Since new product development is an area that i am extremely passionate about, one of our customers was pleased to see the results and how the performance of Mobil SHC Pegasus exceeded his expectations.

In this situation, the total cost of ownership analysis shows a clear economic benefit vs. conventional oil. The case was so compelling that ExxonMobil is starting to use Mobil SHC Pegasus in gas engines owned and operated by ExxonMobil in its own gas production facilities. The bottom line on Mobil SHC Pegasus is that it helps deliver less oil consumption, minimal maintenance effort, reduced fuel consumption, less CO2 emitted to the atmosphere and lower lifecycle lubrication costs.

TLT: How do the demands for enhanced energy efficiency impact the lubricant development process?
The demand for enhanced energy efficiency will be an ongoing industry concern for the foreseeable future. The big challenge is a lack of standardized industry protocols for consistent and accurate measurements of energy efficiency.

For example, measuring energy efficiency resulting from a lubricant is inherently difficult. Typical ranges of improvement are a few percent at best and is derived from the difference between two very large numbers, the output work from a piece of equipment using lubricant A minus the output work from a piece of equipment using lubricant B.

The challenge is that we must control many variables while measuring energy efficiency to get a statistically valid result with acceptable precision. Some of the key experimental variables are fuel energy content, equipment factors (speed, load), operator influences, carryover and break-in effects, ambient temperature and humidity.

Further complicating the analysis is the multitude of equipment design variations that can make the extrapolation of efficiency benefit from one application to another extremely challenging.

Nonetheless, carefully controlled experiments can and have demonstrated lubricant energy efficiency.

It is very important, as the industry moves forward, that we work together to put in place rigorous standards around how to properly conduct these energy-efficiency demonstrations based on sound science principles. Otherwise, valid lubricant efficiency claims will be lost in the noise of highly variable testing protocols.

ExxonMobil devotes considerable resources to ensure that its test methods and associated energy efficiency claims are substantiated with statistically significant data from controlled experiments.

TLT: What do you think will be the most significant changes impacting the industrial marketplace 10 years down the line? What will be the same?
It is clear to me that the needs for lubricant fuel economy and energy efficiency will be important issues for years to come. This realization comes from looking at global energy outlooks in the longer term. For example, the ExxonMobil Energy Outlook indicates that energy savings is an important factor in the overall balance for global energy supply and demand. The accompanying chart illustrates that significant growth in energy demand is predicted by 2030 for all global energy sectors.

However, improving efficiencies from many sources will be required to balance the energy demand equation. Some of this will be equipment design changes, but some of it will be lubricant- derived energy efficiencies. Lubricants will need to evolve in any case if we are to meet our overall energy needs.

I also expect the pressure for lubricants to keep up with evolving equipment design trends will only accelerate.
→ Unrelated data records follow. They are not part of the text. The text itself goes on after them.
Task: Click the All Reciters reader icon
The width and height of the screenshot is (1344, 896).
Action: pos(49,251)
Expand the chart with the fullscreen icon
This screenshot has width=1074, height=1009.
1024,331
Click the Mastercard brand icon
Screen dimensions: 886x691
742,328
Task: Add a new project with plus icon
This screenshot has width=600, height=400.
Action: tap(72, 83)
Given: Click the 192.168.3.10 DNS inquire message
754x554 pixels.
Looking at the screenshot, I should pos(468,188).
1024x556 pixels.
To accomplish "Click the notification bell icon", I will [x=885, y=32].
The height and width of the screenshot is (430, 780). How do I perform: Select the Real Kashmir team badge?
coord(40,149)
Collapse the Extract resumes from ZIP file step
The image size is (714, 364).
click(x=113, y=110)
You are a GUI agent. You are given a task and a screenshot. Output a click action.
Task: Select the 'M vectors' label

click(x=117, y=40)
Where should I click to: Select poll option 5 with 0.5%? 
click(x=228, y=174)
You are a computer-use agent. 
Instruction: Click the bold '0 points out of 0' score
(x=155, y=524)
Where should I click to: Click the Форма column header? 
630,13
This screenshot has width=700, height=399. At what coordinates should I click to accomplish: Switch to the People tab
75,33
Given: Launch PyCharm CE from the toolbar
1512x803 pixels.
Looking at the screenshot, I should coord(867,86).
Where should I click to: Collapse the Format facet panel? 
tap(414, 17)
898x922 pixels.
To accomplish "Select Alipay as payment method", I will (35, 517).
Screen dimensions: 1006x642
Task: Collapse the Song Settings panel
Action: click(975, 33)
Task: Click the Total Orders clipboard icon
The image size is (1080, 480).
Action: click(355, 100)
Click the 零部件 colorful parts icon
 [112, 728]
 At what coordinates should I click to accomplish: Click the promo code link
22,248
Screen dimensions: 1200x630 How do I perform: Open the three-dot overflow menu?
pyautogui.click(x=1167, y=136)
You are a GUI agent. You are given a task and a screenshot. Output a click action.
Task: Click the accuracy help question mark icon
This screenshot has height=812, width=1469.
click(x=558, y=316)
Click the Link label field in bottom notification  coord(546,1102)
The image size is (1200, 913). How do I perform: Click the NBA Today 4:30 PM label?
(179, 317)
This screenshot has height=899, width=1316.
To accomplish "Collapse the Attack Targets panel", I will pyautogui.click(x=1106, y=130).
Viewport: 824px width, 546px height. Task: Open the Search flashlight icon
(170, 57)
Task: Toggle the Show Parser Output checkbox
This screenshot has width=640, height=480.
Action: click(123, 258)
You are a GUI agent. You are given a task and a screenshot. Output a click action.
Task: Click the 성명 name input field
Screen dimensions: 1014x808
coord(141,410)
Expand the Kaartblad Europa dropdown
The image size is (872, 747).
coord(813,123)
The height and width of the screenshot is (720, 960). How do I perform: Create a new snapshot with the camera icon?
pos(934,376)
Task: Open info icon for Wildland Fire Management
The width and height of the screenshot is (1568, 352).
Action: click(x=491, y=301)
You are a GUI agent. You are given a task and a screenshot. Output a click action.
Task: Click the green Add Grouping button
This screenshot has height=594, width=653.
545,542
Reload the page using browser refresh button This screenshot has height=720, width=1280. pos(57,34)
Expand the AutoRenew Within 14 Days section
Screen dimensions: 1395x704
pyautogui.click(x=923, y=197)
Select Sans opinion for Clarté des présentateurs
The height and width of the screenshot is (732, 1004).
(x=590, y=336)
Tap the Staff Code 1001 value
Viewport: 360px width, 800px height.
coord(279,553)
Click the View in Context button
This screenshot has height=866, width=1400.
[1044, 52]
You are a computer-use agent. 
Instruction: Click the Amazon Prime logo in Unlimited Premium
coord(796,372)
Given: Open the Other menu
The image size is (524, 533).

(Source: ExxonMobil Energy Outlook, 2009)

Our customers’ need for improved productivity will continue to increase, and equipment builders will continue to evolve designs to keep pace with these needs. Our challenge, as an industry, is to participate in this progression by building innovative, new lubricant technologies that will enhance the next steps in this evolution.

ExxonMobil is clearly committed to this objective and has a strong technology program focused on lubricant research and development that will drive the formulation of many new lubricant breakthrough products.